# How can I tell if I have ABS?



## nismo b14se-r (Jun 7, 2005)

I just bought my b14 SE-R not long ago. Whats the easiest way to tell if I have ABS or not. I bought it from a car lot and they didn't know shit about the car. Should I just get it up to speed and lock up the brakes?


----------



## Twiz (Aug 24, 2004)

You could look at the driveaxles. One of them should be setup for anti-lock. The passenger's side drive axle will look diff comparing with the driver's side.


----------



## MagicPie (Jun 23, 2004)

or look at the brake master cylinder and if follow the brake lines to see if there is another device they are going into under the hood if the lines are just leading to under the car then you have no ABS


----------



## Katana200sx (May 13, 2002)

look at the in# plate on your dash.


----------



## 98Midnight (Apr 23, 2004)

Turn your key to on but don't start the car. All the dash warning/caution lights will illuminate. If you have ABS there will be a light for it.


----------



## jpap2369 (Jun 22, 2005)

i didn't know either and i never thought about looking for an abs light, so i just brought it up to like 50m/h and slammed the brakes and they never locked up. that's how i found out about my abs.


----------



## wes (Apr 30, 2002)

jpap2369 said:


> i didn't know either and i never thought about looking for an abs light, so i just brought it up to like 50m/h and slammed the brakes and they never locked up. that's how i found out about my abs.

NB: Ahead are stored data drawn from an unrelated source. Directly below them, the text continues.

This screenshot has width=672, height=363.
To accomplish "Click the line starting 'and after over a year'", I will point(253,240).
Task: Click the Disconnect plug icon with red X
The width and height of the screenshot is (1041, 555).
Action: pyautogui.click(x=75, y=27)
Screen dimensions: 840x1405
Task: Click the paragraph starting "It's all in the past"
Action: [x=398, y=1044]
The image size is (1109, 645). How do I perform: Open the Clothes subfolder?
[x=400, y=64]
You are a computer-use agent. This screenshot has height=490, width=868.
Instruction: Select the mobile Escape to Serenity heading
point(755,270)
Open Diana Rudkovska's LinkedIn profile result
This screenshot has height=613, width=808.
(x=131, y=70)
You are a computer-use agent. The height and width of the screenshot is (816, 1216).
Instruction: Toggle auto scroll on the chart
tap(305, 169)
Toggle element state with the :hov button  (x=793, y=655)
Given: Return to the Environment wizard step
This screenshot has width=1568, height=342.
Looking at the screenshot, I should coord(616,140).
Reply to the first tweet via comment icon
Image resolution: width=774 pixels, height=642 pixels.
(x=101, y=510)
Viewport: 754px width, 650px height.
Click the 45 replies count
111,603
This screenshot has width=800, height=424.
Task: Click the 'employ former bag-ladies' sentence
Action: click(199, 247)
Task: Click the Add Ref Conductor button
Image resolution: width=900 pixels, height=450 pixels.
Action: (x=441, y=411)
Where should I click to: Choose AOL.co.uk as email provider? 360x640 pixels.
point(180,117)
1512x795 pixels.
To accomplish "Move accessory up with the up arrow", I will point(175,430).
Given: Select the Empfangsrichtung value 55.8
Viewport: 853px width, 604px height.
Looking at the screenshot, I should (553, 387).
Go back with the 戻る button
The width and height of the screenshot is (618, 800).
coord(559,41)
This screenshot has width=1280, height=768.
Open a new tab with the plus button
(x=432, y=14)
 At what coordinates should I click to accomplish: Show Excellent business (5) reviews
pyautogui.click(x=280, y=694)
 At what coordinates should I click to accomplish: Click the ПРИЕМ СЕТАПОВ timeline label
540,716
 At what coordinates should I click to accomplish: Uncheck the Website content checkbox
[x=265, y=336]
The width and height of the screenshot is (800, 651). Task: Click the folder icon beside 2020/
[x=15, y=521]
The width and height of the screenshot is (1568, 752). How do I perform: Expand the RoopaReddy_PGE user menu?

Do you have rear drum brakes?


----------



## DonaldHays (Jul 22, 2004)

Ok quick question now that I am thinking about the ABS subject, my car is a 99GXE limited crap. I have no ABS light and now I really doubt the car has abs (I have rear drum BTW) 

now this makes me wonder as my car eats the SHI* out of front pads since July 15th 2004 it's had umm 5 set's and has been only about 61k miles for 6 set's of pad's. 

First ones was installed by the dealership when i got the car from them, and its always dont matter which brakes you get the cheap or good ones there is always a ton of brake dust from the front pads for some reason. 

Could this fact that they alway say my car has abs and give me the pad's be doing this? 

I would think the pad's are the same size most likely but maybe designed diffrently so they wear quicker on a non abs car, also my ins comapny gives me a ABS discount also shich is fine with me! 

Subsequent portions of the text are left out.